At most, this would have only a marginal effect because workers already benefit from the current tax exclusion for employer-paid health insurance contributions. Thus, the tax credit would represent only a slight increase in the federal subsidy for their health insurance. Furthermore, employers who were still in business after a disaster might find that the marginal payroll subsidy would not be worth the effort of temporarily changing payment arrangements. Given the size of total federal expenditures on various forms of disaster relief for both individuals and businesses, such a small, marginal, and temporary wage subsidy could be justified as a reasonable part of an overall federal effort to speed disaster recovery in an affected area.
Conclusion
H.R. 4086 is a limited bill and thus only one of the many reforms that Congress needs to make to improve America's disaster response system. However, a temporary, refundable, and advanceable health insurance tax credit would be an important part of the solution for the 65 percent to 70 percent of the population covered by private, employer-sponsored, and non-group health insurance. By helping to ensure that the vast majority of those who had private health insurance coverage before a disaster struck would be able to keep it following the disaster, the tax credit would prevent those individuals from suddenly adding to the burden of uncompensated care on medical providers, becoming dependent on public assistance, or joining the ranks of the uninsured.
As Congress debates reforming and improving America's disaster response system, it should adopt the policies embodied in H.R. 4086, either separately or as part of a larger disaster response reform package.
Edmund F. Haislmaier is Research Fellow in the Center for Health Policy Studies at The Heritage Foundation.

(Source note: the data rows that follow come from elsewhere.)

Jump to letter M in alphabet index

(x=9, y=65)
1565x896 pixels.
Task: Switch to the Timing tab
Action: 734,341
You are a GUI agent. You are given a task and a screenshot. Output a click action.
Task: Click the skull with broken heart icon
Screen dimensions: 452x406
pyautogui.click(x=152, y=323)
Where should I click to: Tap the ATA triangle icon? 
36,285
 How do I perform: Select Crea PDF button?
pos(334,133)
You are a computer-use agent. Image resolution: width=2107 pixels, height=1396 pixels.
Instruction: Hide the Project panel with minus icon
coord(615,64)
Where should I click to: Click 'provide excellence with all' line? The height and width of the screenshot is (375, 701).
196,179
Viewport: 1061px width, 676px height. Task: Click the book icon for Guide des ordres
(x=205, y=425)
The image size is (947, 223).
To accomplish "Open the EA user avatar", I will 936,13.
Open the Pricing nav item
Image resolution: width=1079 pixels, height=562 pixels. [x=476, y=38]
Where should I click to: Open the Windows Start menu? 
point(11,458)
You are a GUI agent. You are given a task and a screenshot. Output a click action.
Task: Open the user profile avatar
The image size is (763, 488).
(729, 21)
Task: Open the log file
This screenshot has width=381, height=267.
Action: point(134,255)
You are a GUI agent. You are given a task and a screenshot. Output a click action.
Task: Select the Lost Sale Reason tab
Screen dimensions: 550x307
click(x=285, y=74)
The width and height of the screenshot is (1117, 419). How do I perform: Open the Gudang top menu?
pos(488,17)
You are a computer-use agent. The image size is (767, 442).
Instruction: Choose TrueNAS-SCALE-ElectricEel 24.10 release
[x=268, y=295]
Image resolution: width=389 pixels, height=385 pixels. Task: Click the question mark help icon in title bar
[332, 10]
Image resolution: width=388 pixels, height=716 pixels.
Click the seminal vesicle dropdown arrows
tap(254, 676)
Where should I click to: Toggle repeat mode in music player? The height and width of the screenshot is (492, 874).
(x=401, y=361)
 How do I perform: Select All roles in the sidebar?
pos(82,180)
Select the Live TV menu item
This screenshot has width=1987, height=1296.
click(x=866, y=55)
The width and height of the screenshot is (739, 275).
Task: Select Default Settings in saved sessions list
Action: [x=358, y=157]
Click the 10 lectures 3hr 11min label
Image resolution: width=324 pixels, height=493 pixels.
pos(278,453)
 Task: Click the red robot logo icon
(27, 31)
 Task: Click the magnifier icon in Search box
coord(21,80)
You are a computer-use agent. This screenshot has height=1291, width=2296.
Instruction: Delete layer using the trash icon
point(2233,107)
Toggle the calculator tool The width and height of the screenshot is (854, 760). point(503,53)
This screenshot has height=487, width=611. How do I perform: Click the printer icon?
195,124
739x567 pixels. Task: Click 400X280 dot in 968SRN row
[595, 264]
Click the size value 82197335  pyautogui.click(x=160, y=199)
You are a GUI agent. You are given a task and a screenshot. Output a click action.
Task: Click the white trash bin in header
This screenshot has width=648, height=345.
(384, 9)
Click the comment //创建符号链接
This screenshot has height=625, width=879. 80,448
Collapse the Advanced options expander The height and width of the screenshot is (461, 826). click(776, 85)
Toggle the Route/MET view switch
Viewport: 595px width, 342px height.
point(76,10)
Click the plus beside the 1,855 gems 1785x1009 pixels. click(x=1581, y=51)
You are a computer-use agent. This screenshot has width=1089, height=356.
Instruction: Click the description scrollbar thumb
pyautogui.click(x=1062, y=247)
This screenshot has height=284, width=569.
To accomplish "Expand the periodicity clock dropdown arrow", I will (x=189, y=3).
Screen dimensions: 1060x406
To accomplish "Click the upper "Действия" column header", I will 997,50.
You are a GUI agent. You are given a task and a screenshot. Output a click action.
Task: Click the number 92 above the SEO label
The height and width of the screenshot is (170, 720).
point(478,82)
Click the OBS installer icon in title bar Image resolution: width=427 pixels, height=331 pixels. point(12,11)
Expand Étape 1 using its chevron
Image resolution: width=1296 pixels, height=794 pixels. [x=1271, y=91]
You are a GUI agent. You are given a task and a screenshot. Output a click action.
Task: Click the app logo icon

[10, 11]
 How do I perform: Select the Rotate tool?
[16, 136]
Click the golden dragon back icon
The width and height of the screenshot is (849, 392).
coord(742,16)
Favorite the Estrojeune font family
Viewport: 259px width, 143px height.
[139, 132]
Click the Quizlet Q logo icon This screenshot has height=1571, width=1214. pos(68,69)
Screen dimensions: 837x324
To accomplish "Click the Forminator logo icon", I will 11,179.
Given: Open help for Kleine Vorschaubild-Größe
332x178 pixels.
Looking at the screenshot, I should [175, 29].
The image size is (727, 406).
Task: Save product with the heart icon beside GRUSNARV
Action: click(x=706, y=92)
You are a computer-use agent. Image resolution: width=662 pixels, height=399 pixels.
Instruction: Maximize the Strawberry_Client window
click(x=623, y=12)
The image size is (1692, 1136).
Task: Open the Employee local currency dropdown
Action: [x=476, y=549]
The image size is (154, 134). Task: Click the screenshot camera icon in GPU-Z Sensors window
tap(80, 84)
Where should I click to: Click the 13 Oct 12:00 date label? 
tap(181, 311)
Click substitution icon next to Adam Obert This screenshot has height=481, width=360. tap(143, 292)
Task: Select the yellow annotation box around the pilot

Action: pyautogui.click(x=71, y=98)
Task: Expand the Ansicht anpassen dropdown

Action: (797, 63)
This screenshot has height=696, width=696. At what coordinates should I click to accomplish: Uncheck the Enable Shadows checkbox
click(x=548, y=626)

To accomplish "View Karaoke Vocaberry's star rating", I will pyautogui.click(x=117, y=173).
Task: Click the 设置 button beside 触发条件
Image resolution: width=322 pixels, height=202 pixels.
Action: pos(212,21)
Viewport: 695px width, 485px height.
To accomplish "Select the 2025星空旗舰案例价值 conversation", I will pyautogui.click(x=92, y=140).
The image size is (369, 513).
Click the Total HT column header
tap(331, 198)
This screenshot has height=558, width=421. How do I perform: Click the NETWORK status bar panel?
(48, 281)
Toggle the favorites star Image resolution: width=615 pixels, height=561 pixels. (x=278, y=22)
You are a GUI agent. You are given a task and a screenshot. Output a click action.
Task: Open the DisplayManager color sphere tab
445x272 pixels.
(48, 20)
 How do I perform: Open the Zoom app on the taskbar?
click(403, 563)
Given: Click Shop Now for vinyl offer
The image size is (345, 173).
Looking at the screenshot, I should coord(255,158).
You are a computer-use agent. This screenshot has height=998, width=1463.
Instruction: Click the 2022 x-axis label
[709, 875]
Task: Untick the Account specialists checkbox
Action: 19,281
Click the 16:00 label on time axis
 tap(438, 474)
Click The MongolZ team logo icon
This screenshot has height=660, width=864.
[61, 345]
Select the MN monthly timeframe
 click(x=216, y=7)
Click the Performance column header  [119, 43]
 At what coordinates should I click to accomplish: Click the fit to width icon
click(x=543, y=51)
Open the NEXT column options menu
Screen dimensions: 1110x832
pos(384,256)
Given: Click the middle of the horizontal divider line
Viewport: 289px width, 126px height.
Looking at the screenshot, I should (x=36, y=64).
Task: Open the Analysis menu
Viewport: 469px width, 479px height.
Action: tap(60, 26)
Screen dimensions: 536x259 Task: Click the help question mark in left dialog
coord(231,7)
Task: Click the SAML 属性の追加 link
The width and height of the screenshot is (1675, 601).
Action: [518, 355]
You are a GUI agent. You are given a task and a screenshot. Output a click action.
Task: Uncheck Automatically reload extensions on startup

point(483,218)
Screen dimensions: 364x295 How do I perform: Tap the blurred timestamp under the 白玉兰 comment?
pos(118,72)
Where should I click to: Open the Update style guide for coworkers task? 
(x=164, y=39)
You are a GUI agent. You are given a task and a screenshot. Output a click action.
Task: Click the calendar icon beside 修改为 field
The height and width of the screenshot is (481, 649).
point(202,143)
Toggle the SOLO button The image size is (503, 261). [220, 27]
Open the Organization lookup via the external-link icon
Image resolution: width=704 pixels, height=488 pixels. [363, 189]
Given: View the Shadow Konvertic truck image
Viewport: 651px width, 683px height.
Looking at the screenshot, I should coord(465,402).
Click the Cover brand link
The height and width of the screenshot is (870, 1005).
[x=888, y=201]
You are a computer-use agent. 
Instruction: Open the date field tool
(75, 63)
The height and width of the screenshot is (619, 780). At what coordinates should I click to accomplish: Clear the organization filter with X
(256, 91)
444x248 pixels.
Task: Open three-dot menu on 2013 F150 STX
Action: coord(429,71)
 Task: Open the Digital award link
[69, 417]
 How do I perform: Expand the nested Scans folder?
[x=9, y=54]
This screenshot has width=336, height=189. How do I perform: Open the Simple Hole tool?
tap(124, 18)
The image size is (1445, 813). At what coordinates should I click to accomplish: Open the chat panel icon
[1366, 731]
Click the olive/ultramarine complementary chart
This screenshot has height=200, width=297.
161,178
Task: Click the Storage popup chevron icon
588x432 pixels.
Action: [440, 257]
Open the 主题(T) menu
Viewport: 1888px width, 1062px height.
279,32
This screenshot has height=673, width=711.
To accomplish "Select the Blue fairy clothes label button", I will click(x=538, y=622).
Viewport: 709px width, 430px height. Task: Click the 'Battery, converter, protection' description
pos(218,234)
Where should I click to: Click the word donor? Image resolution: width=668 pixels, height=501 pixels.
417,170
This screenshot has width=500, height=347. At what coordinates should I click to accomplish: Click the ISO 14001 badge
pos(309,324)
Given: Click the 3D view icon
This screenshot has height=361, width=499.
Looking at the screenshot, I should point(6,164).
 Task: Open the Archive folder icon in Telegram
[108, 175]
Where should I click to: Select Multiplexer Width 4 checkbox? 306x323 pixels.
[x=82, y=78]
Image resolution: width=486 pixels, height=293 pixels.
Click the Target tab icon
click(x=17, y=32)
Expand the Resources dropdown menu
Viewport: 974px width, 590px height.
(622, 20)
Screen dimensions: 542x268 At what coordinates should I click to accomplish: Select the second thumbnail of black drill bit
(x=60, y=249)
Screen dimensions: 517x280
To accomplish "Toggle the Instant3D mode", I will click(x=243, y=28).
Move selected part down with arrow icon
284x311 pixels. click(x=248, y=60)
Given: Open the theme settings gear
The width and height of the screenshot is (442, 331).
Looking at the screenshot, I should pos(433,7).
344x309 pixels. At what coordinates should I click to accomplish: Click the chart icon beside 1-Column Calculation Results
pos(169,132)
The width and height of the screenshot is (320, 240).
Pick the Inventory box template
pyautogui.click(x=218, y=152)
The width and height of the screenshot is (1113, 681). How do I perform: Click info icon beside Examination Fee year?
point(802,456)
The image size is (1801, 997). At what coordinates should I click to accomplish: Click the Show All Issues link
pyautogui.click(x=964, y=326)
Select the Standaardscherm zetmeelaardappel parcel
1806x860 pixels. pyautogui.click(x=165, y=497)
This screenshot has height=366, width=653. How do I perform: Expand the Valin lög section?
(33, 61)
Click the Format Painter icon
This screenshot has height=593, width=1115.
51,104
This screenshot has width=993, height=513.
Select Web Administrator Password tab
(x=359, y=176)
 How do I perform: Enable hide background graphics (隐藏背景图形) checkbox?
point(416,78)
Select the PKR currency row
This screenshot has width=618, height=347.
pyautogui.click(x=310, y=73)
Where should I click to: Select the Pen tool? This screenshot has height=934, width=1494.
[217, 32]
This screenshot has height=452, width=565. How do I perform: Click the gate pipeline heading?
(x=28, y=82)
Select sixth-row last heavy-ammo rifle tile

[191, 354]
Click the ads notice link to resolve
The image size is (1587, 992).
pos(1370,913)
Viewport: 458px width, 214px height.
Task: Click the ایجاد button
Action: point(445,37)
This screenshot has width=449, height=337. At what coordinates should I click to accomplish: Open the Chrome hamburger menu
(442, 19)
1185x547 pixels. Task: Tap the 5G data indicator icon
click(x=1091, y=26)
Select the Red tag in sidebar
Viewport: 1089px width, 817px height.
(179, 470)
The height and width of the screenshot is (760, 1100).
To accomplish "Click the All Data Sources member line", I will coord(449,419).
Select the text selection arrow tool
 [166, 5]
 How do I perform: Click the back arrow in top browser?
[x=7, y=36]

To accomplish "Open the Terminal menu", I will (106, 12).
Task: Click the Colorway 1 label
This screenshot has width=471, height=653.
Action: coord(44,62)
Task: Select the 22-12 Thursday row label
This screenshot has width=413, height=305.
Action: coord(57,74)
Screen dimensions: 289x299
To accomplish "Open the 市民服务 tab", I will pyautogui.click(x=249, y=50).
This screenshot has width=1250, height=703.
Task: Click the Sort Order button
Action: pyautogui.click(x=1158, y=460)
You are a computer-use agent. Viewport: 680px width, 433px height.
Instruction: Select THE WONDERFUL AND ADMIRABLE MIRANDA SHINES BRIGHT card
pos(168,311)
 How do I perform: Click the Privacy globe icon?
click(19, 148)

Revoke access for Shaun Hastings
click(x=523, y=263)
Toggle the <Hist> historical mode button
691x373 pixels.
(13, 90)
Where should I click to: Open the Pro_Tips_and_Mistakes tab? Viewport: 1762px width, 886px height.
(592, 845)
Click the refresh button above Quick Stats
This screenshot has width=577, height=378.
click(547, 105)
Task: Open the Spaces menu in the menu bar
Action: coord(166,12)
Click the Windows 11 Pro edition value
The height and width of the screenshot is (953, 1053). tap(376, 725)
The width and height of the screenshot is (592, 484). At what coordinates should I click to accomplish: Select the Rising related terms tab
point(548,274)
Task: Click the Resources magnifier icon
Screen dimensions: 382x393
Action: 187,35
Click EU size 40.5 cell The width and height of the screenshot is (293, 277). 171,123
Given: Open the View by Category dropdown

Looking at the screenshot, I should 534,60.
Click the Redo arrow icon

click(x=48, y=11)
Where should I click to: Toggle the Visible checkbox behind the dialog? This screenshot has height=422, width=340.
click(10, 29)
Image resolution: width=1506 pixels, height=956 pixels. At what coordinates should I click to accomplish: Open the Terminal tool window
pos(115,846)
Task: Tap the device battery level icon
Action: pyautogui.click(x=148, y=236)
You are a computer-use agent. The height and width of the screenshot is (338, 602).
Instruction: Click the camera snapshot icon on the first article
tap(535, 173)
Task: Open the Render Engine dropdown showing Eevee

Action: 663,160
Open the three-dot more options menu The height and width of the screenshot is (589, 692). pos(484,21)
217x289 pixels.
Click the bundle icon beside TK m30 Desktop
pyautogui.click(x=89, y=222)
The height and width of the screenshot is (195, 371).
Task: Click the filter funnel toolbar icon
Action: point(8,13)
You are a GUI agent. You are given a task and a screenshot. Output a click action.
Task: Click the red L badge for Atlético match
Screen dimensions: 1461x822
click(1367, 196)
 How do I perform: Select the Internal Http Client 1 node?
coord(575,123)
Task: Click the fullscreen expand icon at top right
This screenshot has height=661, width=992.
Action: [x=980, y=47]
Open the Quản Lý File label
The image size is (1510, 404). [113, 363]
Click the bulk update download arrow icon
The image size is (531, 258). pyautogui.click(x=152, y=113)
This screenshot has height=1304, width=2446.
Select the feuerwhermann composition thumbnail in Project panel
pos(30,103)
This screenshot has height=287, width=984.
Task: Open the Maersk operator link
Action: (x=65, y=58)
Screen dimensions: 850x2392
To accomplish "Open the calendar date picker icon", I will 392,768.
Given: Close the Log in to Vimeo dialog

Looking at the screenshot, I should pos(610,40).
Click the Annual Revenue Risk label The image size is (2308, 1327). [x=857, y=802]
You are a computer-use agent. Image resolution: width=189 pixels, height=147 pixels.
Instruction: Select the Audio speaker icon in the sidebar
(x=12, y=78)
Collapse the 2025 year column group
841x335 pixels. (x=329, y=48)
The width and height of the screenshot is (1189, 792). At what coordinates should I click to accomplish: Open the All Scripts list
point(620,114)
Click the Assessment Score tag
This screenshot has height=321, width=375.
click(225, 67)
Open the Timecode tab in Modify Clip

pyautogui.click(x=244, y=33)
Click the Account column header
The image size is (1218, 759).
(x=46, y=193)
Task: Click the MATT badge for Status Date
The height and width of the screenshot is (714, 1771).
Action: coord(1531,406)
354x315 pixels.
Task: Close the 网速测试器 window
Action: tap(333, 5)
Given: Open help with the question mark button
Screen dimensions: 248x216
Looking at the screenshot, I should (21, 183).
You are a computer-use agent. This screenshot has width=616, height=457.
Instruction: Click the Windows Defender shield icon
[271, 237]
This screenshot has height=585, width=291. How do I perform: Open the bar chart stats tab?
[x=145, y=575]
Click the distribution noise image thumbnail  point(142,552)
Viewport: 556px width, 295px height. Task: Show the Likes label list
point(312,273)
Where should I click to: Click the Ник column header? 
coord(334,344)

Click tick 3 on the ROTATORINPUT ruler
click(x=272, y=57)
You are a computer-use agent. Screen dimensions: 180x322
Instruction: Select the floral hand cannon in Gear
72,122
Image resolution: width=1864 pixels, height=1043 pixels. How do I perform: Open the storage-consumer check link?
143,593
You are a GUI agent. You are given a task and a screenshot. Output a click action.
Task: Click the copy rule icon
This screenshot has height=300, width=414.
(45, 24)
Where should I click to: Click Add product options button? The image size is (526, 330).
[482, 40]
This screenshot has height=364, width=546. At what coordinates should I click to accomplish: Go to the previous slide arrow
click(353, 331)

[1]The cosponsors of H.R. 4086 are Representatives Gene Taylor (D-MS), Jeff Miller (R-FL), Sheila Jackson Lee (D-TX), and Ron Paul (R-TX).
[2]See Nina Owcharenko, "Katrina's Victims Deserve Better Than Medicaid," Heritage Foundation WebMemo No. 862, September 26, 2005, at www.heritage.org/Research/HealthCare/wm862.cfm.
[3]Trade Act of 2002, Public Law 107-210, Section 201, 26 USC 35(c).
[4]Eligibility for the tax credit would be conditioned on a presidential declaration of a disaster area in accordance with the Robert T. Stafford Disaster Relief and Emergency Assistance Act, Public Law 93-288, as amended.
[5]Stan Dorn, J.D., Janet Varon, J.D., and Fouad Pervez, M.P.H., "Limited Take-Up of Health Coverage Tax Credits: A Challenge to Future Tax Credit Design," Commonwealth Fund Issue Brief, Publication No. 869, October 2005, at www.cmwf.org/ usr_doc/Dorn_limited_take-up_tax_credits_869_ib.pdf (November 28, 2005).